Court Opinion

ID: 9817991
Source: CourtListenerOpinion
Date Created: 2023-09-01 05:07:33.719704+00
Date Added: 2024-06-11T07:38:12.338792
License: Public Domain

REINHARDT, Circuit Judge,
specially concurring, joined by
MILAN D. SMITH, JR., Circuit Judge:
Doe v. Lebbos is binding law in this circuit. We are required to follow it, and we do so. However, I write this separate concurrence to express my serious doubts as to the correctness of its holding that social workers are entitled to absolute immunity for investigating dependency petitions.
We are required to evaluate absolute immunity claims by analogy to the functions to which absolute immunity applied at the time that 42 U.S.C. § 1983 was enacted. Kalina v. Fletcher, 522 U.S. 118, 123-24, 118 S.Ct. 502, 139 L.Ed.2d 471 (1997). “[Bjeyond those functions historically recognized as absolutely immune at common law, qualified and only qualified immunity exists.” Miller v. Gammie, 335 F.3d 889, 897 (9th Cir.2003) (en banc). For this reason, the Supreme Court has held that a prosecutor is not entitled to absolute immunity for investigating or certifying a statement of facts in support of an arrest warrant. Kalina, 522 U.S. at 129, 118 S.Ct. 502. The court explained that “[wjhen a prosecutor performs the investigative functions normally performed by a detective or police officer, it is neither appropriate nor justifiable that, for the same act, immunity should protect the one and not the other.” Kalina, 522 U.S. at 126, 118 S.Ct. 502 (quoting Hampton v. Chicago, 484 F.2d 602, 608 (7th Cir.1973), cert. denied, 415 U.S. 917, 94 S.Ct. 1413, 39 L.Ed.2d 471 (1974)). I am aware of no rule in existence in 1871 giving any official absolute immunity for any investigations, whether conducted in preparation for a judicial proceeding or otherwise.

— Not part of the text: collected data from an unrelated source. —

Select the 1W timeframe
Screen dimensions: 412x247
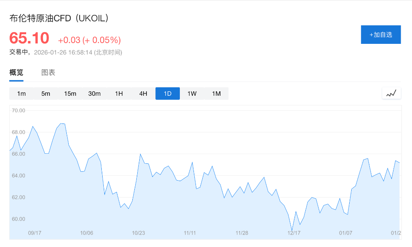point(192,93)

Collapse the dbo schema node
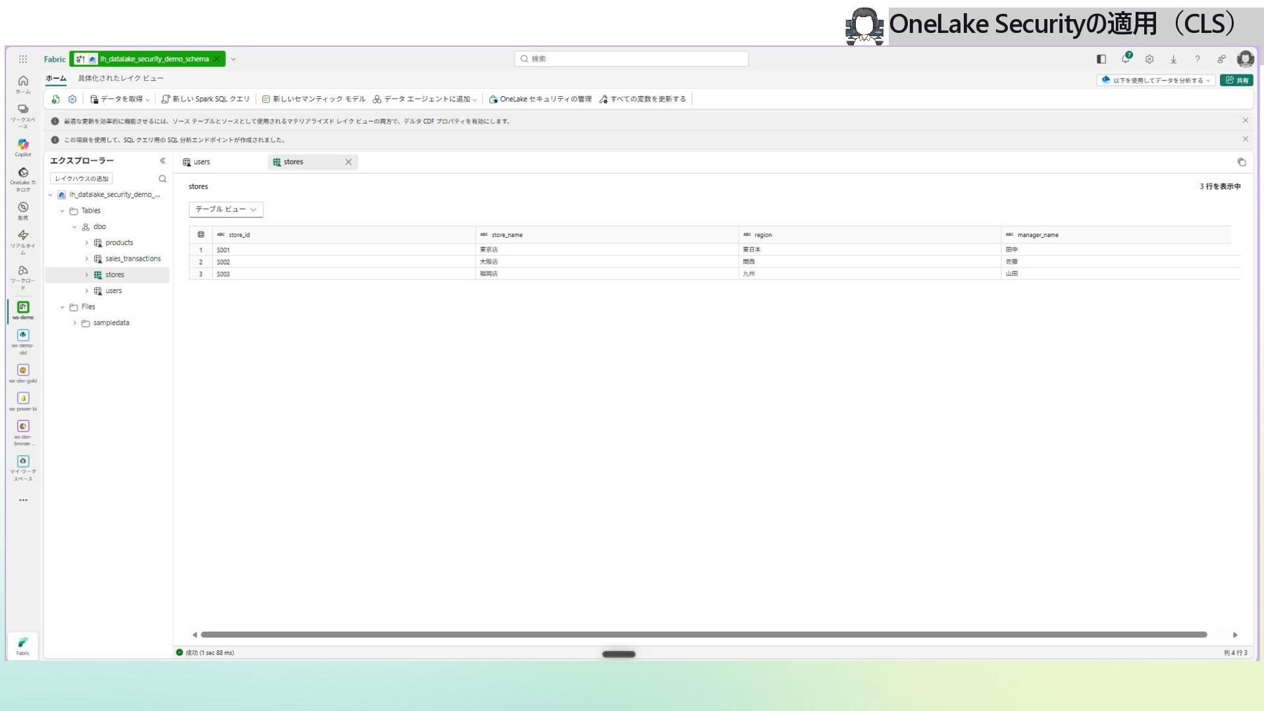(x=74, y=227)
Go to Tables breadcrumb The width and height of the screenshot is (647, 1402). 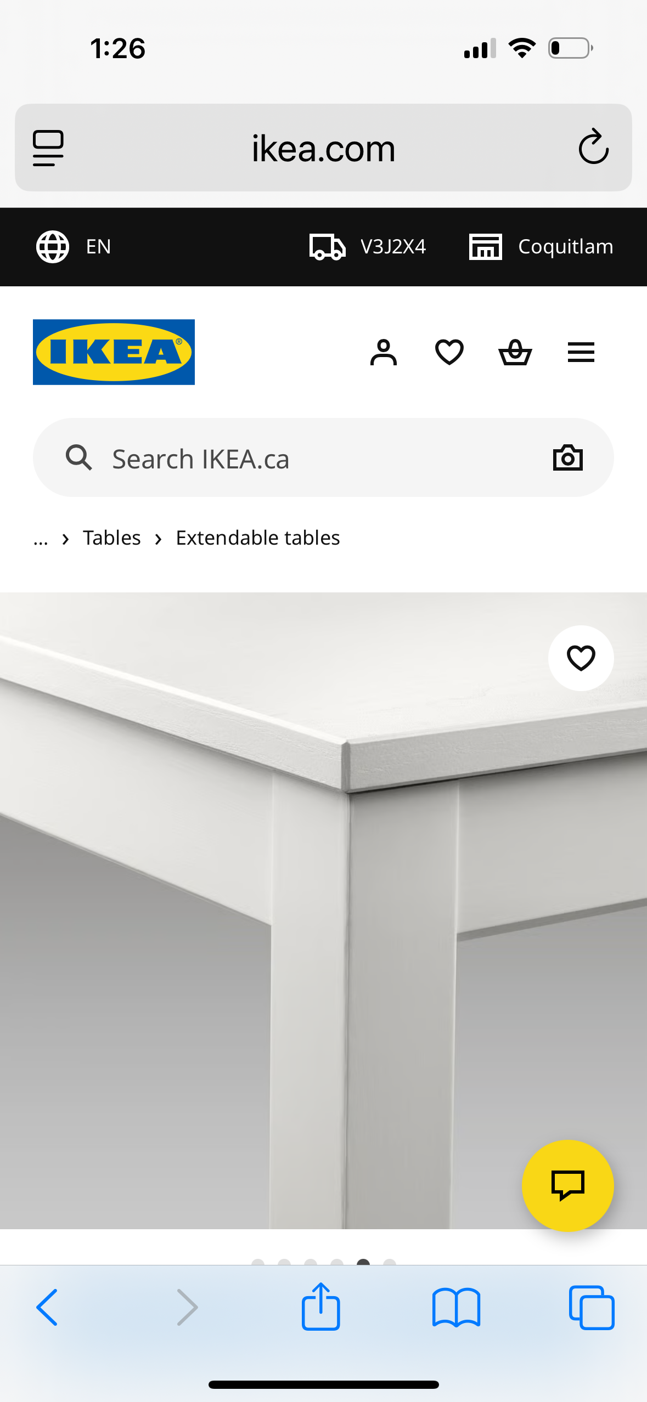[x=112, y=538]
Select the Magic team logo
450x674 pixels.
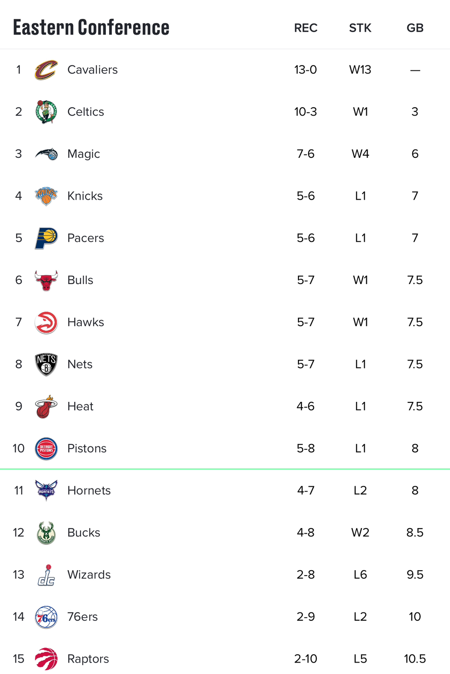[46, 154]
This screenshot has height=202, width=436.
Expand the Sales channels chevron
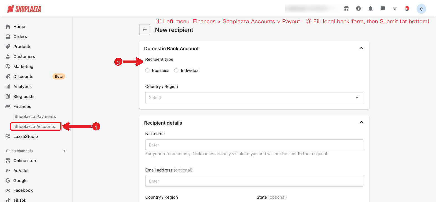tap(65, 151)
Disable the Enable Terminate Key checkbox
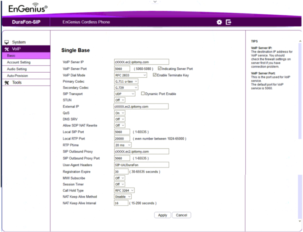 155,75
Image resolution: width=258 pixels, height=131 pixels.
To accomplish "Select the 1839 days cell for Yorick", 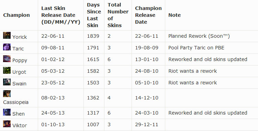I will [93, 36].

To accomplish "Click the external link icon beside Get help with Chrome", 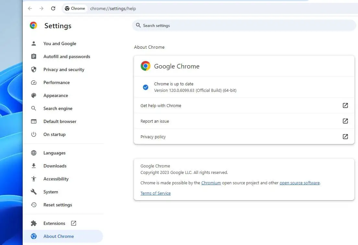I will 345,105.
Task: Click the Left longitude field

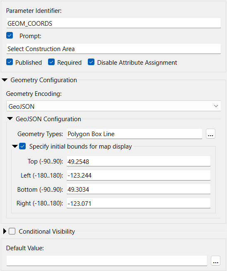Action: click(x=138, y=176)
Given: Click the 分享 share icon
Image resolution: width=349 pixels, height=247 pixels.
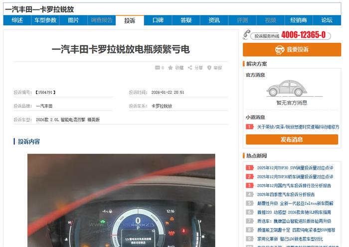Looking at the screenshot, I should tap(190, 68).
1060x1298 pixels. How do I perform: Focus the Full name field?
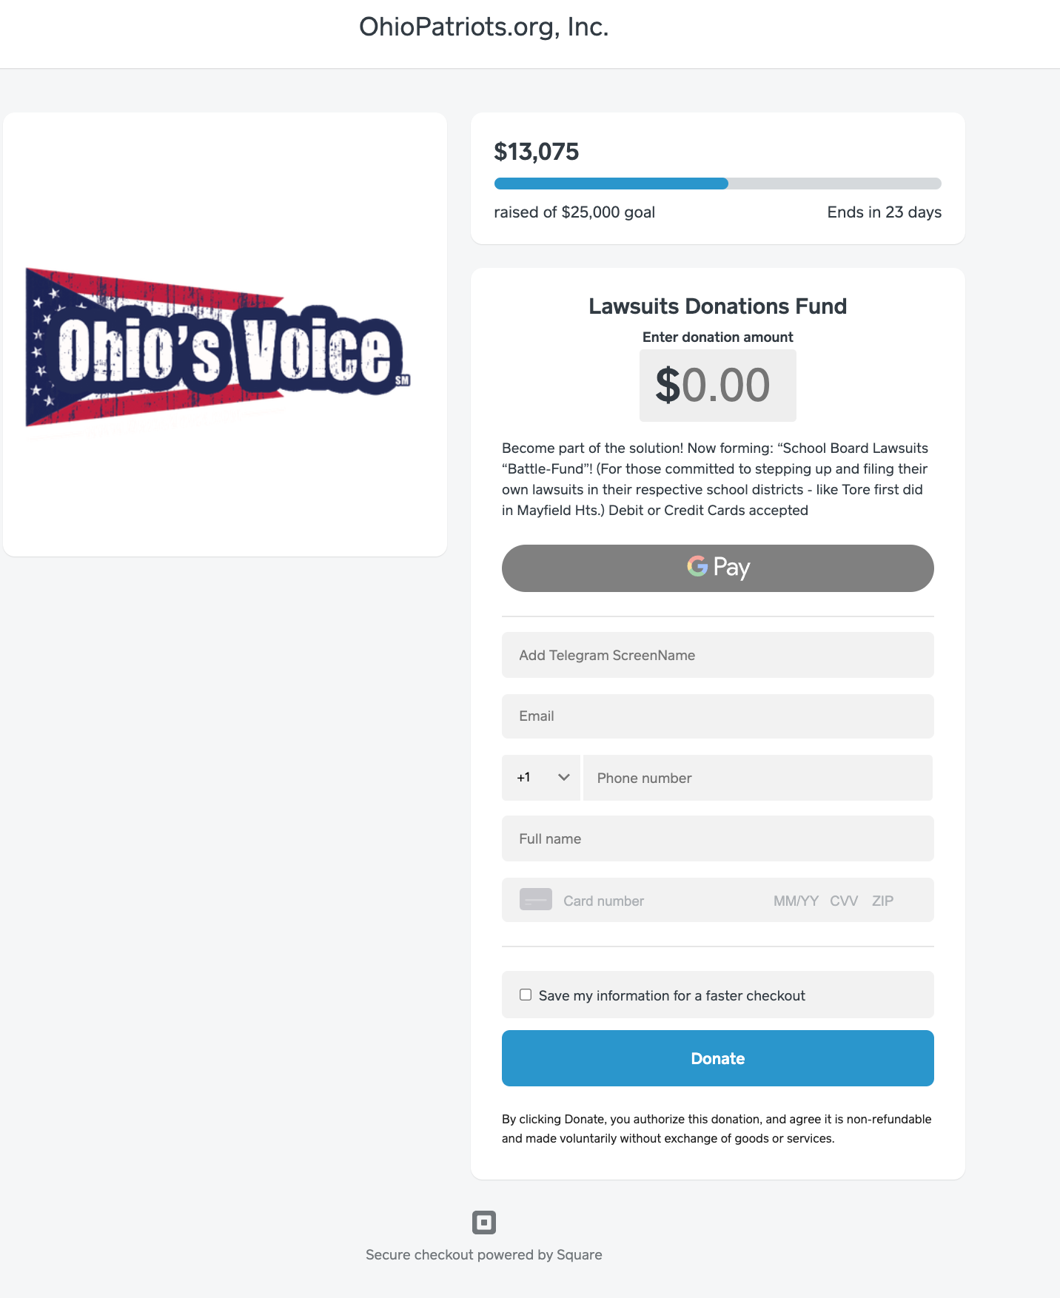[717, 838]
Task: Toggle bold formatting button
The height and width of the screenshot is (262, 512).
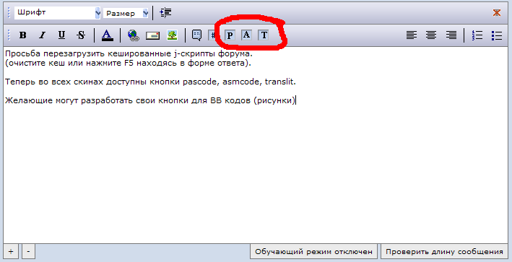Action: click(22, 35)
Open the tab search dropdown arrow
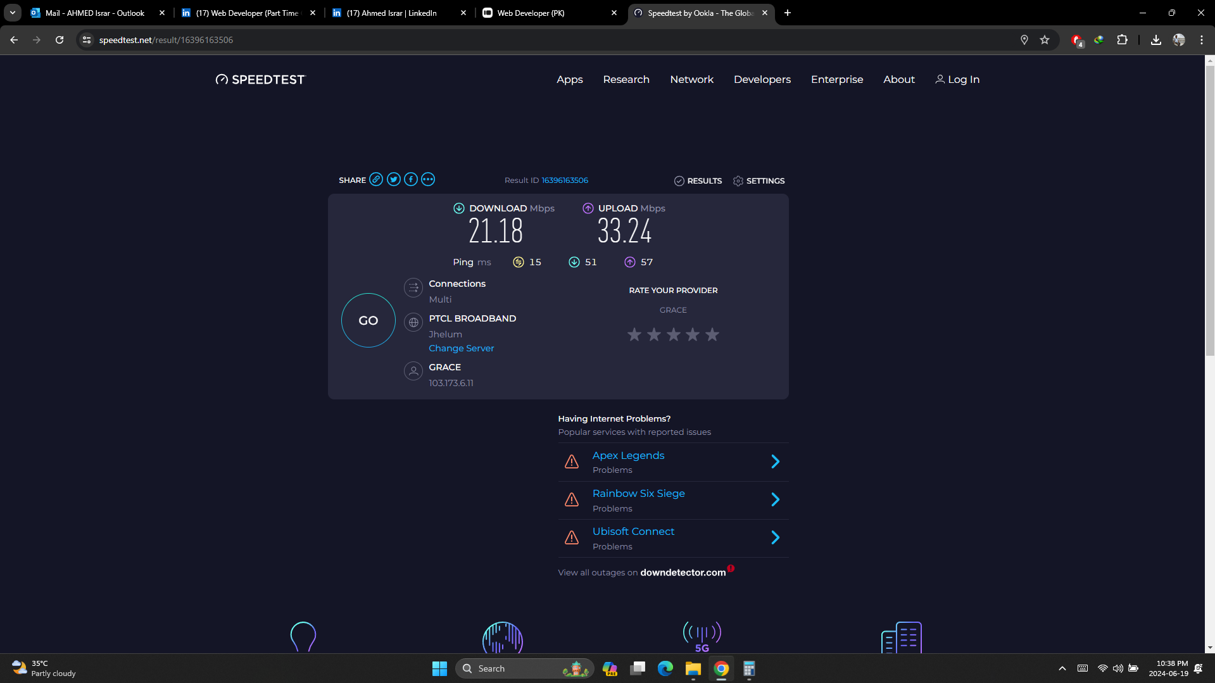The image size is (1215, 683). click(x=13, y=13)
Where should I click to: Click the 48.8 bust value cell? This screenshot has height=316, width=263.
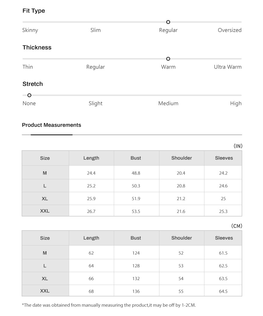pyautogui.click(x=136, y=173)
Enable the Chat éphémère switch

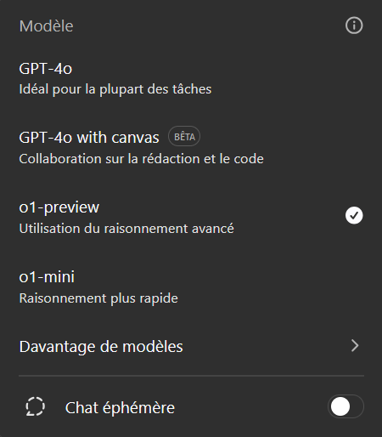tap(345, 406)
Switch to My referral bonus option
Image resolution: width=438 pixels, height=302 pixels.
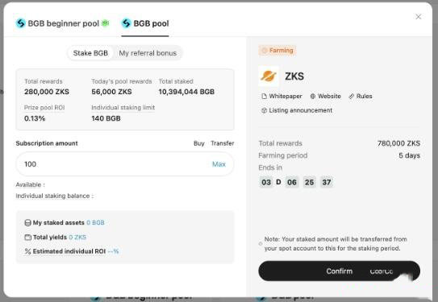tap(148, 53)
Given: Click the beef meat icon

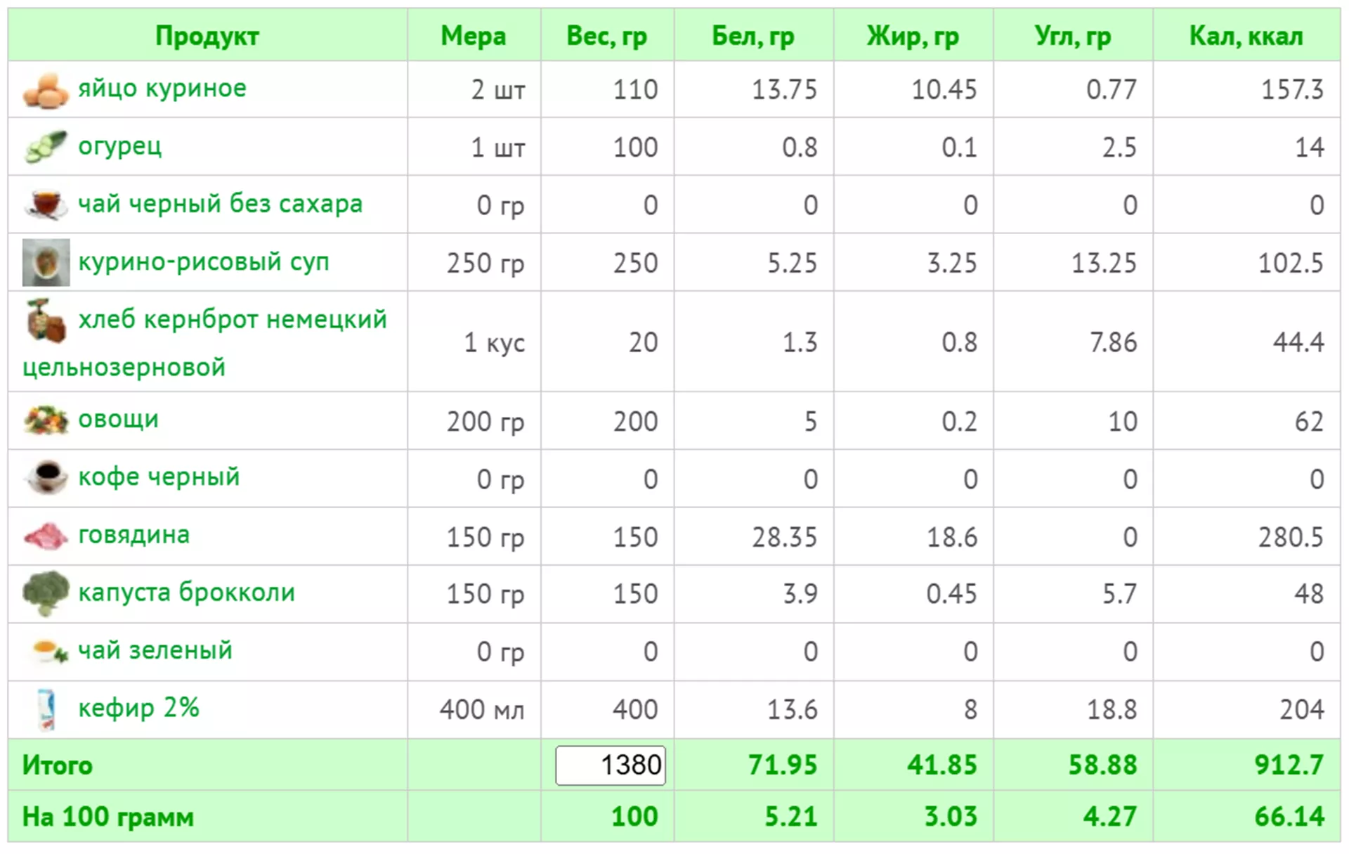Looking at the screenshot, I should point(46,536).

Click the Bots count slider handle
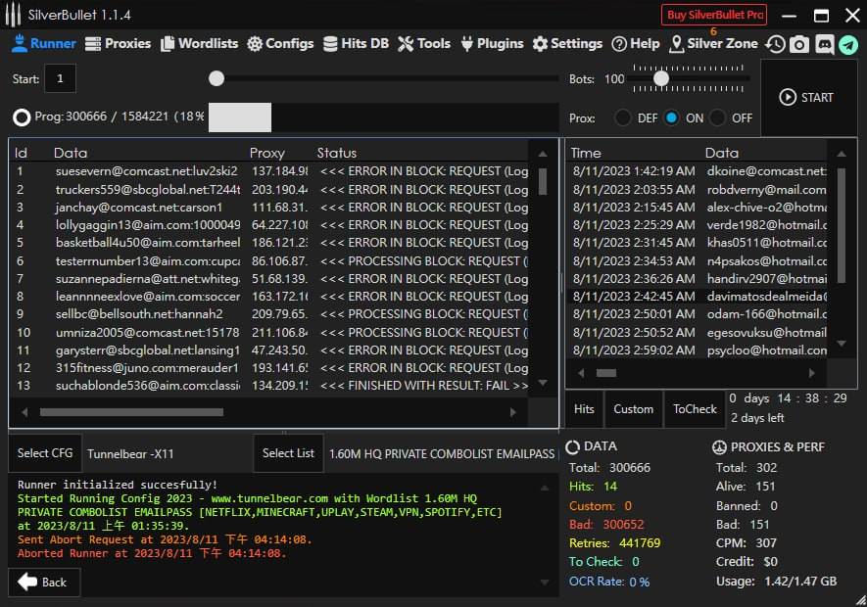tap(661, 78)
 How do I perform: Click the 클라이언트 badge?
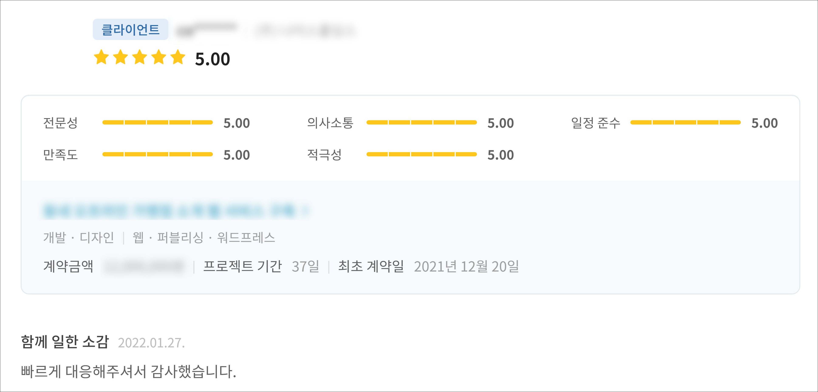click(x=130, y=30)
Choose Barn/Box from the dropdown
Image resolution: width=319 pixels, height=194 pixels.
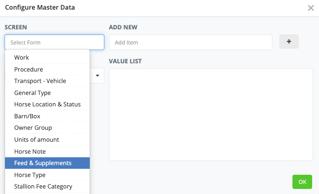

Nevertheless, Lebbos held that a social worker is entitled to absolute immunity for her actions in investigating a complaint— actions that, had they been performed by a detective, a police officer, or a prosecutor, would not warrant absolute immunity. In doing so, Lebbos granted absolute immunity to social workers for the performance of a function to which absolute immunity did not apply at common law. This is in apparent contravention of the rule that it is “the nature of the function performed, not the identity of the actor who performed it” that matters for absolute immunity purposes. Kalina, 522 U.S. at 127, 118 S.Ct. 502 (quoting Forrester v. White, 484 U.S. 219, 229, 108 S.Ct. 538, 98 L.Ed.2d 555 (1988)). Accordingly, I find Lebbos extremely difficult to reconcile with the established law of absolute immunity.